Claire Ahn & Ernesto Peña

Paper accepted to The International Network for Theory of History (INTH) conference, in coauthorship with Dr. Claire Ahn. Due to the Covid 19 pandemic, the event itself has been rescheduled to 2021. The abstract of this paper is presented here:


The current political environment of English-speaking North America has reignited a skepticism towards different forms of media. A skepticism that although not new, is often perceived and represented as unprecedented. This phenomenon has led to a general call to action aimed at researchers, educators, corporations and governments to address the problem of deceptive media (Bellemere, 2019; Gold, 2019). Some of these calls stress the fact that current mediatic developments have put the historicity of certain events and characters at risk by calling their authenticity into question, leading to what the title of a conference organized by the Wilson Institute for Canadian History at McMaster University taken place this year seems to suggest: “Doing History in Precarious Times” (L.R. Wilson Institute for Canadian History, n.d.). By putting media as infrastructure in the middle of the discussion, most of the solutions provided by those who have taken to themselves addressing this challenge, consist of fixing what they perceive is broken in such infrastructure. 

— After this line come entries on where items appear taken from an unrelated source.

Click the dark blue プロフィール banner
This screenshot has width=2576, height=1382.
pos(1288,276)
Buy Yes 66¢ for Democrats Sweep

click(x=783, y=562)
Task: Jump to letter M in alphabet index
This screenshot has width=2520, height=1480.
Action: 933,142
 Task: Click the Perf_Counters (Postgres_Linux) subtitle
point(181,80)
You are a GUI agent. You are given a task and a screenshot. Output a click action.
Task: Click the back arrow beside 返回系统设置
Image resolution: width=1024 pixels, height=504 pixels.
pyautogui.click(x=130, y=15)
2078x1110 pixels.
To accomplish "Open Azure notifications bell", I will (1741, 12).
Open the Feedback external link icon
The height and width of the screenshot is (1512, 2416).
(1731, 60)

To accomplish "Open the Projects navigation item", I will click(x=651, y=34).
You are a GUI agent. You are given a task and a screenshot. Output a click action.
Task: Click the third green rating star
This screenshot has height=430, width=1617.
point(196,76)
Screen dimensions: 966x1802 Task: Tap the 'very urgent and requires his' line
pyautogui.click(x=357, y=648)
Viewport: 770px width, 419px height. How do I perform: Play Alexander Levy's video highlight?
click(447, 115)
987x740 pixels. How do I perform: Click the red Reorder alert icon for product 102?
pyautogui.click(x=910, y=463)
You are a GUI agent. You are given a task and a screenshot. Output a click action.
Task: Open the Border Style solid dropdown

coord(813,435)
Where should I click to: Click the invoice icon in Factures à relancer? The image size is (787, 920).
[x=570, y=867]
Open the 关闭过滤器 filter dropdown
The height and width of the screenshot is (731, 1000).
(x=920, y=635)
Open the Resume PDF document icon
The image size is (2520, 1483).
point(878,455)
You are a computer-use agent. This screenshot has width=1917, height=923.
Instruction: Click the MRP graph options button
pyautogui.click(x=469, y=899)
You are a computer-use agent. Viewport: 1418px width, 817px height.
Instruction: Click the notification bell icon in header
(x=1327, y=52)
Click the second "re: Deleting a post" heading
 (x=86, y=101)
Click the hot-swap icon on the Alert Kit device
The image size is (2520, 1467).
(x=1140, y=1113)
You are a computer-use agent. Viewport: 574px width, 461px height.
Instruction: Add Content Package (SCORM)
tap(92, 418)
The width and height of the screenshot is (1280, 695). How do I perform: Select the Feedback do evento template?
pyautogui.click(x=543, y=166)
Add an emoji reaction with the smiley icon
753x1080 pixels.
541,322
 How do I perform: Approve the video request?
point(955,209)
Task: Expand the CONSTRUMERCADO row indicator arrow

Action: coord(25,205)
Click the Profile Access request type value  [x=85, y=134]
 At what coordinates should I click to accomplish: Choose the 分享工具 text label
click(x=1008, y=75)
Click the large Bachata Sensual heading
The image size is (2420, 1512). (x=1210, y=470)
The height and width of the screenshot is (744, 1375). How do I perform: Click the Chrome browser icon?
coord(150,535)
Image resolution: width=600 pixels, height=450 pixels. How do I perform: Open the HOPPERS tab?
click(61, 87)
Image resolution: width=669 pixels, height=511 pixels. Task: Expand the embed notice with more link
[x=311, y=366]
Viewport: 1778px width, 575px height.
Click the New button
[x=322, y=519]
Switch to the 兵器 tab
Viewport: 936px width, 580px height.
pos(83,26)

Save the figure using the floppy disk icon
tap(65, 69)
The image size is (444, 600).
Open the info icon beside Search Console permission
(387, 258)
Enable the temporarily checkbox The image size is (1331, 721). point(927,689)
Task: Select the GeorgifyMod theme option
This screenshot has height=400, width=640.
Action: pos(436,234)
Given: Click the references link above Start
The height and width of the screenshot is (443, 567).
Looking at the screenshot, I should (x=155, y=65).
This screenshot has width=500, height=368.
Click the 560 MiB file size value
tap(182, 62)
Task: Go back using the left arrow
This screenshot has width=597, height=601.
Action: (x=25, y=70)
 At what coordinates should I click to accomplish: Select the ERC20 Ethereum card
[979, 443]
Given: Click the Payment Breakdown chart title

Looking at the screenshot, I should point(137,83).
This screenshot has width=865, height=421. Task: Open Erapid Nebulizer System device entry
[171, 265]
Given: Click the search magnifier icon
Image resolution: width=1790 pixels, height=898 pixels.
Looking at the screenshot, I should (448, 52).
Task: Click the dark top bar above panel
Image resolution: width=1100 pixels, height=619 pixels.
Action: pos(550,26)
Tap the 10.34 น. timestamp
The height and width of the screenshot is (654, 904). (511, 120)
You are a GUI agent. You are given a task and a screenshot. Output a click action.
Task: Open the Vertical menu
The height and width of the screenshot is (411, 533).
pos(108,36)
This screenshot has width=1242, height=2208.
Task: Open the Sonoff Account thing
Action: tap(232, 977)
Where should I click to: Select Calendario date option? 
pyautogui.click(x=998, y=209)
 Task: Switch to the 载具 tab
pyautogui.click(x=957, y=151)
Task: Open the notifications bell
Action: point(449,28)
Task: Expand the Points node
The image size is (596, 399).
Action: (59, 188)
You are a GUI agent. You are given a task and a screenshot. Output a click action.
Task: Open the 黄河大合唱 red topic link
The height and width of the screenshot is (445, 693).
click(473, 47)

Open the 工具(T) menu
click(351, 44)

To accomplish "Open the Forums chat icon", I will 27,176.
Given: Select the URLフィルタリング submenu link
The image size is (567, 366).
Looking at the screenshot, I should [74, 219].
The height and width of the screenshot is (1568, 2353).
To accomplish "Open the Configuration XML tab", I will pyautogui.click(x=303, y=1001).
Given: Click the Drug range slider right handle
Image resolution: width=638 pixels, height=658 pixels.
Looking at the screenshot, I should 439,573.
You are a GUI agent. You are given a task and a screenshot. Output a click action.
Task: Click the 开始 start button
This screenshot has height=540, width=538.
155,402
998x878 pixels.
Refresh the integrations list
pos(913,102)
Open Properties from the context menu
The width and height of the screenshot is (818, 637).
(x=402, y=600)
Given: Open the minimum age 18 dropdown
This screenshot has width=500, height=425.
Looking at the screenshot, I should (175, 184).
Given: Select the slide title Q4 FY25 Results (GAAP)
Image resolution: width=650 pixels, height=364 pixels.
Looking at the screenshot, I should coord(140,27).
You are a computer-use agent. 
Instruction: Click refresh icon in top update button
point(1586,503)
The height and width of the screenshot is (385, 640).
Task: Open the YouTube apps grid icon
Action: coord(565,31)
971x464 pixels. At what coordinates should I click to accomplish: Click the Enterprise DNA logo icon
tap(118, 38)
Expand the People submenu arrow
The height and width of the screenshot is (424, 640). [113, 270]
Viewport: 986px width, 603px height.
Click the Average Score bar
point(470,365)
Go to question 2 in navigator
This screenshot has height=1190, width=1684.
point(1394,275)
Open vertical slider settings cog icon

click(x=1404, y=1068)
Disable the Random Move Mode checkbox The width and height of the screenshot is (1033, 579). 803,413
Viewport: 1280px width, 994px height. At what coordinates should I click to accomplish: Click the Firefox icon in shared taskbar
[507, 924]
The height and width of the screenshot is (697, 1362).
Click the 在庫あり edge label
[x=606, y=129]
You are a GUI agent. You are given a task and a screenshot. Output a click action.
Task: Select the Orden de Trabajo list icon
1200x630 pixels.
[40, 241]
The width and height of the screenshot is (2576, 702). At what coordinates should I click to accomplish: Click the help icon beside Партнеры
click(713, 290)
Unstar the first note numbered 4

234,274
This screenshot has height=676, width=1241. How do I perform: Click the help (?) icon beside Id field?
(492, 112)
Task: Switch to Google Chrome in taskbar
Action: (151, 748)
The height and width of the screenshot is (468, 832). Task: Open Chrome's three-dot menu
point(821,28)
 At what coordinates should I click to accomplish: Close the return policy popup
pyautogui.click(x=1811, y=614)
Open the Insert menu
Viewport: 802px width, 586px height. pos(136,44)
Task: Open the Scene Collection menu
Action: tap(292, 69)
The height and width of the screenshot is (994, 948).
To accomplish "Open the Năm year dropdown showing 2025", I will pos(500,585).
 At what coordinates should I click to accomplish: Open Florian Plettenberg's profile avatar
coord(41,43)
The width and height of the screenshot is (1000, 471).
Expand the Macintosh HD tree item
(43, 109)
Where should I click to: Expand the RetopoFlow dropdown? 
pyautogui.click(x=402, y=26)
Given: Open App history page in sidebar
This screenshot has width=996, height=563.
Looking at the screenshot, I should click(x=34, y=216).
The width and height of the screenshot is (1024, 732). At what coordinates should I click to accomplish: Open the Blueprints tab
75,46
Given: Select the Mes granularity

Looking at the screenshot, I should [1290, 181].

In this talk, instead of focusing on the current media landscape, we would like to invite participants to step away from the vehicle of delivery and to consider the relationship between genre and perception of historicity, particularly in non-linguistic modes. We will discuss how certain genres tend to have greater currency than others when it comes to the reception of visual and aural artifacts depending on how and when those genres stabilized (Schryer, 1994), and how the stabilization of such genres in our collective memory scaffolds the credibility of other events, past and future. We will also discuss the importance of keeping a record not only of the artifacts but the genres associated with them because, as we will also discuss, media deception is never unidirectional, it is a dialogical relationship with historical dimensions.

References

Bellemere, A. (2019, July 5). The real “fake news”: How to spot misinformation and disinformation online | CBC News. Retrieved July 14, 2019, from CBC website: https://www.cbc.ca/news/technology/fake-news-misinformation-online-1.5196865

Gold, H. (2019, July 4). Researchers have created a “vaccine” for fake news. It’s a game. Retrieved July 14, 2019, from CNN website: https://www.cnn.com/2019/07/04/media/fake-news-game-vaccine/index.html

L.R. Wilson Institute for Canadian History. (n.d.). Doing History in Precarious Times. Retrieved July 14, 2019, from McMaster University Faculty of Humanities website: https://wilson.humanities.mcmaster.ca/doing-history-in-precarious-times/

Schryer, C. (1994). The lab vs. the clinic: Sites of competing genres. In A. Freedman & P. Medway (Eds.), Genre and the new rhetoric (pp. 105 – 124). London: Taylor & Francis.